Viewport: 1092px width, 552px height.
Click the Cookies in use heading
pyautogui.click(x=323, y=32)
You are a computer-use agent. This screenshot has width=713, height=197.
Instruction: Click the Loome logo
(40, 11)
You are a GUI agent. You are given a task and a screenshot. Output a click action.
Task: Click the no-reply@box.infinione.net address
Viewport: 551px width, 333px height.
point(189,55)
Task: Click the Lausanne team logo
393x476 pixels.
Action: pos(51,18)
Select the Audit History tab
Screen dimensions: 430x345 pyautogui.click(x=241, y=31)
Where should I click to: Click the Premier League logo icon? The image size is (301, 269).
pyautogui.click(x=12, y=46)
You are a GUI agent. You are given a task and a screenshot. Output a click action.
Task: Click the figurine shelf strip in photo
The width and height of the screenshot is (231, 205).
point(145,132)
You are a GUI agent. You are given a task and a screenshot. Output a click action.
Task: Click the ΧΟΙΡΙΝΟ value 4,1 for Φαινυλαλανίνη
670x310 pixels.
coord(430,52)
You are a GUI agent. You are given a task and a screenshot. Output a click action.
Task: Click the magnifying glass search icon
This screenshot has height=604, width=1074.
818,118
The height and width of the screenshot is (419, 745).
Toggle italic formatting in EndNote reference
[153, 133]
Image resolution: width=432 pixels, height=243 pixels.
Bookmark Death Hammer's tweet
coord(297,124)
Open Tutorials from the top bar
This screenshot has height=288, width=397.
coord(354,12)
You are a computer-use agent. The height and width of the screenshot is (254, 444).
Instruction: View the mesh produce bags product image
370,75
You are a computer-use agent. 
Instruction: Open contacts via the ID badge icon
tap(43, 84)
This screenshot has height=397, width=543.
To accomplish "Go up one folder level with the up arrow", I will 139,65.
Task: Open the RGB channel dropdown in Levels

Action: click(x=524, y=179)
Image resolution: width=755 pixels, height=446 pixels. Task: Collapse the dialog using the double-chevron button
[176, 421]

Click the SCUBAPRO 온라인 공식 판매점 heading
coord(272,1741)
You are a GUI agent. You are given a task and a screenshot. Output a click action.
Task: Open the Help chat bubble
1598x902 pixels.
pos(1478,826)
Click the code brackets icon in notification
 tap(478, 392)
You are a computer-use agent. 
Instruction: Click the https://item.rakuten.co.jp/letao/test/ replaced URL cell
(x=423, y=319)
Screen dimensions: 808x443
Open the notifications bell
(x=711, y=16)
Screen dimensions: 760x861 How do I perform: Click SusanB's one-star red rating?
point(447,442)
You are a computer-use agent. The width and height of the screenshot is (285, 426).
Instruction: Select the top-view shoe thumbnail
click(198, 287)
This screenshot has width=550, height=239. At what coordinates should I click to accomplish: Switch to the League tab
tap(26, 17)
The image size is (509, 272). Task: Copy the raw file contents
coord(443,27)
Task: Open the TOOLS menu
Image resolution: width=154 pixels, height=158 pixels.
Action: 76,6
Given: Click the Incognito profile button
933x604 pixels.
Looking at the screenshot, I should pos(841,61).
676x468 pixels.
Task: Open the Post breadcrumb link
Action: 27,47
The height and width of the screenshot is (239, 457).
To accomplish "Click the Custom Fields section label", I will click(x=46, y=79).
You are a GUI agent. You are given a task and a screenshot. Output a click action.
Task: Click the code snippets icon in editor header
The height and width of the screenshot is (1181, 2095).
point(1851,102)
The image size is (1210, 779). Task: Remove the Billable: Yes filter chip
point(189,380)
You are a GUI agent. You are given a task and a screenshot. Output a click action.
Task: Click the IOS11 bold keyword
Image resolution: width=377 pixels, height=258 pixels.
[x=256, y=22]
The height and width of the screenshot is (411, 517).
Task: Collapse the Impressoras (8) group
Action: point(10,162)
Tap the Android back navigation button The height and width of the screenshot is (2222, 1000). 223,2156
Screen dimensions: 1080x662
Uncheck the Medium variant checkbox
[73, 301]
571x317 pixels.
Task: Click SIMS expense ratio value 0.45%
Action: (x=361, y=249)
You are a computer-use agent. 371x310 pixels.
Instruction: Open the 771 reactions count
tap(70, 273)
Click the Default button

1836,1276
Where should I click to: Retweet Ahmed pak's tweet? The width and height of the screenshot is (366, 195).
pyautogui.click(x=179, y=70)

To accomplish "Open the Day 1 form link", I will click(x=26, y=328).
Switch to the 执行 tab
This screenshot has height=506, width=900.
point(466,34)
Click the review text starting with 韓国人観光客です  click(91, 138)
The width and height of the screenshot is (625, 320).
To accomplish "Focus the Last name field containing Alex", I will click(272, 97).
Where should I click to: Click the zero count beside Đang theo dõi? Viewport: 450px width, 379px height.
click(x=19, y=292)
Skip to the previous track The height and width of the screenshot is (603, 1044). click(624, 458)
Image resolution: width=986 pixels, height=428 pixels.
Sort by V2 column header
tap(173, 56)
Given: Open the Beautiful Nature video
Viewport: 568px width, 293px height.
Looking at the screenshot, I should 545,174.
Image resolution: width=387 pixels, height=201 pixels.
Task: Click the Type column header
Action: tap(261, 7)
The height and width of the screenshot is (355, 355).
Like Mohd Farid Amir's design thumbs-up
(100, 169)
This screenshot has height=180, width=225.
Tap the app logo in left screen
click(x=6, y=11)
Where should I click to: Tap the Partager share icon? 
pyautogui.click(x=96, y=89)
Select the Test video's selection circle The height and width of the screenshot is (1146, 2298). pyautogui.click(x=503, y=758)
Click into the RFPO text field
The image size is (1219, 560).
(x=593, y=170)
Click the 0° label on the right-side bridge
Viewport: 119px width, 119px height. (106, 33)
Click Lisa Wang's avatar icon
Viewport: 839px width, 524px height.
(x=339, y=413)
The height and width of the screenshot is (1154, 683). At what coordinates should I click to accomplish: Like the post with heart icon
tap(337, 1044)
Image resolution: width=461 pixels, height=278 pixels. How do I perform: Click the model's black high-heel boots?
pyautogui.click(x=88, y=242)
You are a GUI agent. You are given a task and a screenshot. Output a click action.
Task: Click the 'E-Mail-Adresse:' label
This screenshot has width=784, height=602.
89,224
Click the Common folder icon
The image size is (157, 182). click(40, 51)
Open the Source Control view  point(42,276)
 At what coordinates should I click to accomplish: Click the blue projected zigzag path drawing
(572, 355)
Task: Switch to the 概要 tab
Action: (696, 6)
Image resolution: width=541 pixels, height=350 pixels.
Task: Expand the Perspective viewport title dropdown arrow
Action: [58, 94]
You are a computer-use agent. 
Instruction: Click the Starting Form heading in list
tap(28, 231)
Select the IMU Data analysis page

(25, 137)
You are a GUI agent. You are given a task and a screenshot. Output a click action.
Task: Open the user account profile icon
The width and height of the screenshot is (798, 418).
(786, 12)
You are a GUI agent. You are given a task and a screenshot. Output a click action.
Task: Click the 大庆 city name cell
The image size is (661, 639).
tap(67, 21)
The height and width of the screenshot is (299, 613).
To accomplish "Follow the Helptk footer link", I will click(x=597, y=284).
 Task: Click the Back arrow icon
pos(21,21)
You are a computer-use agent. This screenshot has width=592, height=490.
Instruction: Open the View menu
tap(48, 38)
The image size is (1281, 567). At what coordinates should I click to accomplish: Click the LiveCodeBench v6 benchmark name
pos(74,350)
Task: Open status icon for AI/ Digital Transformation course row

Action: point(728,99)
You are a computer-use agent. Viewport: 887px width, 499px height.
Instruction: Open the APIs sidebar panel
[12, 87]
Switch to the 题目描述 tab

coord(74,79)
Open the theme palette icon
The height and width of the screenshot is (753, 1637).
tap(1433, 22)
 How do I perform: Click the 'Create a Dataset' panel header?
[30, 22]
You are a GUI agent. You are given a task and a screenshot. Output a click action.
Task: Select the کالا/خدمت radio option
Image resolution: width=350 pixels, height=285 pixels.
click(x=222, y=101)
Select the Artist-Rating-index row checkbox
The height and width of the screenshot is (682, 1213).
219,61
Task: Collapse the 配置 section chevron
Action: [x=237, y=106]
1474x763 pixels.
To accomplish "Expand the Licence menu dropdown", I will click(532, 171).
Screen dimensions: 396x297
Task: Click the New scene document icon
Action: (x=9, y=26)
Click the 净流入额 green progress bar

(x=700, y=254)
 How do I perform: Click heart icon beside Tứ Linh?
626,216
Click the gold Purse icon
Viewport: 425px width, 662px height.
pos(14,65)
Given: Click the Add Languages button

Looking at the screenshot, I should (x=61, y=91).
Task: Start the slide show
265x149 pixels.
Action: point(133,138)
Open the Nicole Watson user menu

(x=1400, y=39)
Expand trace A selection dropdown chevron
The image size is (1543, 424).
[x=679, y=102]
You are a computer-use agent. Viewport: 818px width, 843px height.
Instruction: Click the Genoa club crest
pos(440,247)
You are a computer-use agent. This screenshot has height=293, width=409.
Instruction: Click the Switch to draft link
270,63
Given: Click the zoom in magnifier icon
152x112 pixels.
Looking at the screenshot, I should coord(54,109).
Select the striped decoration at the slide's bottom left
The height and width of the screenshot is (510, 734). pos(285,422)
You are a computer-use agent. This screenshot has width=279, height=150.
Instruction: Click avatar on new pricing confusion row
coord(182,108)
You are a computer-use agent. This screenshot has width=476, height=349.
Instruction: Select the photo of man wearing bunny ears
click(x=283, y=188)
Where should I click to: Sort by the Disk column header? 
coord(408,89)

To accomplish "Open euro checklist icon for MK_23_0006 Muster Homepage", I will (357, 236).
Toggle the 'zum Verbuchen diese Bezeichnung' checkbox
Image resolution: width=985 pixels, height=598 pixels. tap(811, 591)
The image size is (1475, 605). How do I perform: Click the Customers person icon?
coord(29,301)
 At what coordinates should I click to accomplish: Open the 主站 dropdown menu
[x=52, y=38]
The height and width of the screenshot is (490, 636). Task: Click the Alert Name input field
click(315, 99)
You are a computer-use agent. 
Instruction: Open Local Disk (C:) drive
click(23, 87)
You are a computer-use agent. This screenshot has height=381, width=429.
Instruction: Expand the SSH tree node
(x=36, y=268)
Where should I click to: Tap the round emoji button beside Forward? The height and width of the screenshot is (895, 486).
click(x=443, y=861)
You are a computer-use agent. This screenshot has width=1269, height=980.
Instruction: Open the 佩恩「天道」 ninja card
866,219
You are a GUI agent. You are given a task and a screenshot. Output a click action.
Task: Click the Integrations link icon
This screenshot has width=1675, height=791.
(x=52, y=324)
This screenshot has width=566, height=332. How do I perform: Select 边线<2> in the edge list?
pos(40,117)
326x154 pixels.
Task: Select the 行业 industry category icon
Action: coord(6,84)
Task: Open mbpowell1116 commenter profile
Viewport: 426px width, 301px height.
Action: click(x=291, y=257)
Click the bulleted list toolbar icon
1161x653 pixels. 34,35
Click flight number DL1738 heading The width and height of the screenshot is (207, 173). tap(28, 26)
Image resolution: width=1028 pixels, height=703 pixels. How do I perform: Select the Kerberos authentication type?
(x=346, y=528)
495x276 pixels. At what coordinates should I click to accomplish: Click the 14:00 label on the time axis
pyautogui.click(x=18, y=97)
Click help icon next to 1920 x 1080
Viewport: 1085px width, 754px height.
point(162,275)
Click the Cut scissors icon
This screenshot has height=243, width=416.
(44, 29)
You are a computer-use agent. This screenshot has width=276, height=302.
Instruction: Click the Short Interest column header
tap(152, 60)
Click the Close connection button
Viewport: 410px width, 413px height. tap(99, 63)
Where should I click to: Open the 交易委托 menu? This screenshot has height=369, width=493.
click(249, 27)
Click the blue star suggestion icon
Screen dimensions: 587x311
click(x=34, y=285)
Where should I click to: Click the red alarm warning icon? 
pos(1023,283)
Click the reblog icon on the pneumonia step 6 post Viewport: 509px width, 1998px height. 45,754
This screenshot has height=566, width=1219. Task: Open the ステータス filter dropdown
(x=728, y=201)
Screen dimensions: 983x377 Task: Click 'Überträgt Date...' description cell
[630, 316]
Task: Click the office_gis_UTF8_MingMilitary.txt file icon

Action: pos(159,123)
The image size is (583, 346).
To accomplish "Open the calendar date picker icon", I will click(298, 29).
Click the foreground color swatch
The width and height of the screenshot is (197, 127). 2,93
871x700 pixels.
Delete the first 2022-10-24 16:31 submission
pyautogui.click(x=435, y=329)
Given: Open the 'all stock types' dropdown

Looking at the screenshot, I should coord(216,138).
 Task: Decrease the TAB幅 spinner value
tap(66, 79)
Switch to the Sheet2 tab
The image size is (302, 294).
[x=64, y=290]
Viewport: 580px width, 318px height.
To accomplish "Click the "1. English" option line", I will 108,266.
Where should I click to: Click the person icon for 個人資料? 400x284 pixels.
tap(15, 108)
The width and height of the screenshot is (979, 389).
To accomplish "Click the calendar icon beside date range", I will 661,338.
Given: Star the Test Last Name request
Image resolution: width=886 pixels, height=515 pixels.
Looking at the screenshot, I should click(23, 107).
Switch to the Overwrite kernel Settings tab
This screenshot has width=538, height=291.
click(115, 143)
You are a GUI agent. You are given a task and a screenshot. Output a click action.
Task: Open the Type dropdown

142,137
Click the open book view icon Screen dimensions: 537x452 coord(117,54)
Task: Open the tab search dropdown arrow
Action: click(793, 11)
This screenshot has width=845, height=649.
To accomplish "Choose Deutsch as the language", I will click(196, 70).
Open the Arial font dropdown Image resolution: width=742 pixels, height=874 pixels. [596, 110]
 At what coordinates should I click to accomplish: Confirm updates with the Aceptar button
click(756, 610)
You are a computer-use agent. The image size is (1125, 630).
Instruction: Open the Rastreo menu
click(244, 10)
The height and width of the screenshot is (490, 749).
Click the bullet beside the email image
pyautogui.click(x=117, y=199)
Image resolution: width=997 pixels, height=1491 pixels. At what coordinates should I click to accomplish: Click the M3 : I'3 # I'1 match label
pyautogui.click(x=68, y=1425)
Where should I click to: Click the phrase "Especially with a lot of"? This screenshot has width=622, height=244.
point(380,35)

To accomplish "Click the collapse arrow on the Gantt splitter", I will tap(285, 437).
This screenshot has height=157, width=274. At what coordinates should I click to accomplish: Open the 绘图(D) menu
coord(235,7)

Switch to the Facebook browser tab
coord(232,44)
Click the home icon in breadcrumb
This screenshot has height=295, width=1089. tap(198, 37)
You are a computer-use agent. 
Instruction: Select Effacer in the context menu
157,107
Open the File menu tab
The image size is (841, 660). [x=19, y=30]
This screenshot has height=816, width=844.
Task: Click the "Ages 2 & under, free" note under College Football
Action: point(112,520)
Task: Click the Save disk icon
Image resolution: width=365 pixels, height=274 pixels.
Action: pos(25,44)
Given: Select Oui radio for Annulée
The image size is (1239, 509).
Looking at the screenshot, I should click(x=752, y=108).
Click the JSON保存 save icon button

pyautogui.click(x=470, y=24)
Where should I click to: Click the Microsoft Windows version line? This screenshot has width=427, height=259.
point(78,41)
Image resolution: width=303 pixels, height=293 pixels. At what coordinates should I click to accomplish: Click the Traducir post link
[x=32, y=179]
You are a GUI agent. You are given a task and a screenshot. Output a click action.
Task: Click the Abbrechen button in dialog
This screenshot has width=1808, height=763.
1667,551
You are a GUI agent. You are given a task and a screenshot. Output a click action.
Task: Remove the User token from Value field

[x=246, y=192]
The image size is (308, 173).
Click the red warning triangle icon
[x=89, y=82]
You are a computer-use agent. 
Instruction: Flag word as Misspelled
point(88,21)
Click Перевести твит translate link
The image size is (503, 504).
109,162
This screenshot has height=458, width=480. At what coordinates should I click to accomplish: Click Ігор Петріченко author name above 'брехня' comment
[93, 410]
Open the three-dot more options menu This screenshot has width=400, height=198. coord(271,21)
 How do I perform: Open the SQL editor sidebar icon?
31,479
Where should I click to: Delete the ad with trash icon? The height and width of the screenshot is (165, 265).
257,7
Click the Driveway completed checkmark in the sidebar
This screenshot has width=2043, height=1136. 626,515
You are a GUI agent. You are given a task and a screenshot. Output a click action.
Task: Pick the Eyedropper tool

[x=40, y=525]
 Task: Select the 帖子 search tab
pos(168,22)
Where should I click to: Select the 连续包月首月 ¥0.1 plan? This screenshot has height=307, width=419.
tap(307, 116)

________________________

Short problem >>
Please identify every line in the records that contains the word "with" and copy each of those lines in full. Match case exactly.

Result of this task >>
To accomplish "Go up one folder level with the up arrow", I will 139,65.
Click the review text starting with 韓国人観光客です  click(91, 138)
The height and width of the screenshot is (1154, 683). At what coordinates should I click to accomplish: Like the post with heart icon
 At what coordinates should I click to accomplish: Confirm updates with the Aceptar button
Where should I click to: Click the phrase "Especially with a lot of"? This screenshot has width=622, height=244.
Where should I click to: Delete the ad with trash icon? The height and width of the screenshot is (165, 265).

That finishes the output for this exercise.